## Stated exercise A
Reproduce word for word the passage of the bulk salt thread from "# Thinking of" to "(Oct 3, 2009)".
## Stated exercise B
Answer these questions on the bulk salt thread:
(i) According to the first post, which highway is the facility only a few minutes off?
(ii) Which user does Matson Snow ask about?
(iii) In the final post, what are serious readers told to do?
## Stated exercise C
Continue the bulk salt thread from where it stops.

## Selected excerpt
# Thinking of selling/loading bulk salt in N. Dayton



## Maclawnco (Nov 21, 2002)

I have yet to decide if I am going to actually do this but im wondering if there are enough smaller contractors who dont have a facility or loader that would be interested in buying bulk salt by the yard/ton as needed during an event. Between my salt trucks, one of us will be loading at most any time. My facility is only a few minutes off i75. Of those who are in this situation, what would you be willing to pay for this per ton/yard? TIA


----------



## Matson Snow (Oct 3, 2009)

Maclawnco;1326745 said:


> I have yet to decide if I am going to actually do this but im wondering if there are enough smaller contractors who dont have a facility or loader that would be interested in buying bulk salt by the yard/ton as needed during an event. Between my salt trucks, one of us will be loading at most any time. My facility is only a few minutes off i75. Of those who are in this situation, what would you be willing to pay for this per ton/yard? TIA


What happend to DaytonBioLawns.....He had Big Plans to Corner the Market in Dayton.......Guess thing did not work out......


----------



## Maclawnco (Nov 21, 2002)

young kid with big plans. Young, dumb, and full of cum. 

were only a few minutes north of i70 if anyone is serious, pm me.

## Data block
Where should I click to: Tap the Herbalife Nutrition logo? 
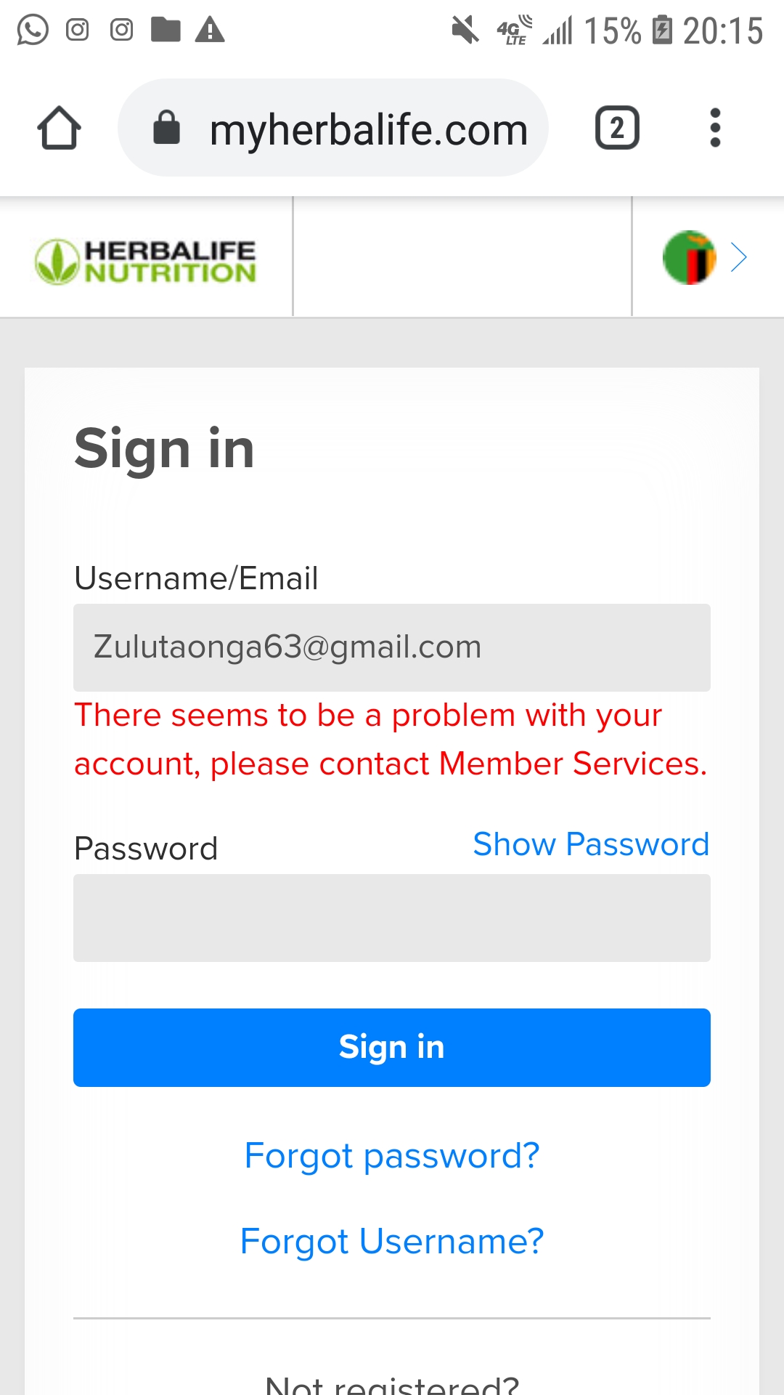coord(146,261)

## Task output A
# Thinking of selling/loading bulk salt in N. Dayton



## Maclawnco (Nov 21, 2002)

I have yet to decide if I am going to actually do this but im wondering if there are enough smaller contractors who dont have a facility or loader that would be interested in buying bulk salt by the yard/ton as needed during an event. Between my salt trucks, one of us will be loading at most any time. My facility is only a few minutes off i75. Of those who are in this situation, what would you be willing to pay for this per ton/yard? TIA


----------



## Matson Snow (Oct 3, 2009)

## Task output B
(i) I-75 (written "i75" in the thread).
(ii) DaytonBioLawns.
(iii) Send a private message ("pm me").

## Task output C
----------



## iceman1 (Aug 10, 2011)

If you do this I have a bucket scale system for my bobcat loader that I am wanting to sell. If you do not sell it by the weight everyone things they are getting cheated and you think you are cheating yourself. Just buy some kind of scale and it will help. Pricing you will see a bunch if you are at $89 a ton. If you get over $100 you are done. The bottom line is look at the numbers. What do you expect to sell?? maybe 1000 ton would be a good year. you are grossing maybe $20 per ton. That is only $20,000 for the whole season. With that 16' u have you can do that in 1 storm


----------



## Maclawnco (Nov 21, 2002)

Thanks Chad. I will talk with you about that scale when I see you sat. I was actually thinking $115 or so a ton. Still cheaper than bags. I dont want to price it so low everyone starts making mad money salting and the rates on that go down.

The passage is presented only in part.